### Exercise objective
Copy the data below exactly, but not the pictures it contains.

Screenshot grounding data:
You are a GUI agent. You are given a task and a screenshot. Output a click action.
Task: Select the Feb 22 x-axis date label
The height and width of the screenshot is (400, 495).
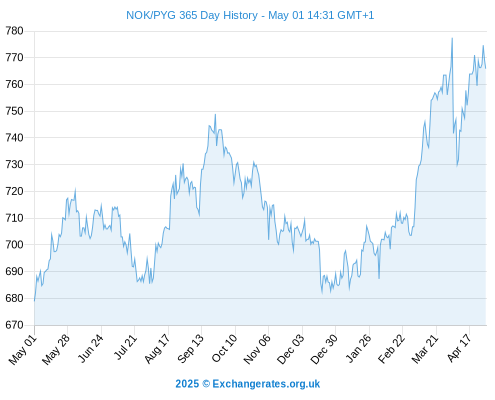point(391,349)
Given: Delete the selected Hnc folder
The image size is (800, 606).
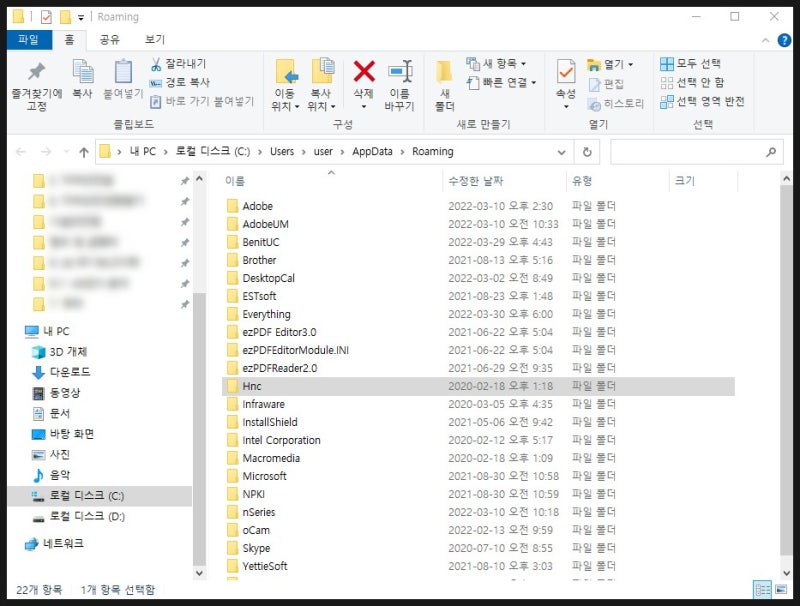Looking at the screenshot, I should click(x=363, y=80).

### Worked solution
You are a GUI agent. You are given a task and a screenshot. Output a click action.
Task: Select the Feb 22 x-axis date label
The height and width of the screenshot is (400, 495).
point(391,349)
Given: Delete the selected Hnc folder
The image size is (800, 606).
Looking at the screenshot, I should click(x=363, y=80).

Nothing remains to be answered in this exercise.